Pedro Fabro, ao contrário, tinha posto toda a sua alma nas mãos do santo apóstolo, e seguia cegamente a sua direção. Depois de dois anos de perseverança, julgando Inácio chegado o momento de se certificar da vontade de Deus sobre o seu discípulo, disse-lhe um dia:

- Pedro, logo que eu haja terminado os estudos teológicos, desejo ir à Palestina trabalhar com todas as minhas forças na conversão dos judeus e dos muçulmanos que vivem naquela santa estância.

Pedro Fabro lançou-se-lhe logo nos braços e disse-lhe muito comovido

- Mestre e pai da minha alma, leve-me consigo, pois quero segui-lo por toda a parte!

Alguns meses depois, Fabro, sempre resolvido a compartilhar a vida humilde e pobre do seu santo mestre, partia para a Sabóia a fim de regular os seus negócios de família e dizer o derradeiro adeus aos parentes.

Durante os oito meses que durou a sua ausência, Inácio redobrou de cuidados e de esforços junto de Xavier, a quem amava ternamente, cujas qualidades raras admirava e que ele sentia ser chamado à mais alta santidade.
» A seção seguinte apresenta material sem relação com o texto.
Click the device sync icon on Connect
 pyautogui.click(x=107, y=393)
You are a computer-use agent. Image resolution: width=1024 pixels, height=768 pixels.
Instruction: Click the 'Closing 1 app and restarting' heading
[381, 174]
O jovem e belo navarro resistia já mui fracamente. A sua alma, tão pura como nobre, tinha compreendido o nada das grandezas humanas e da glória, que ambicionava; lutava havia muito tempo já contra a graça, quando enfim, no verão desse mesmo ano, 1533, se confessou vencido. Abandonando-se Xavier desde esse: momento à direção do Santo, deu-se inteiramente a Deus, e correu a passos de gigante no caminho dos conselhos evangélicos.

Esta brilhante conquista, que devia ser tão gloriosa para a Igreja, custara mais de três anos de cuidados, de paciência e de esforços de todo o gênero a Inácio de Loiola.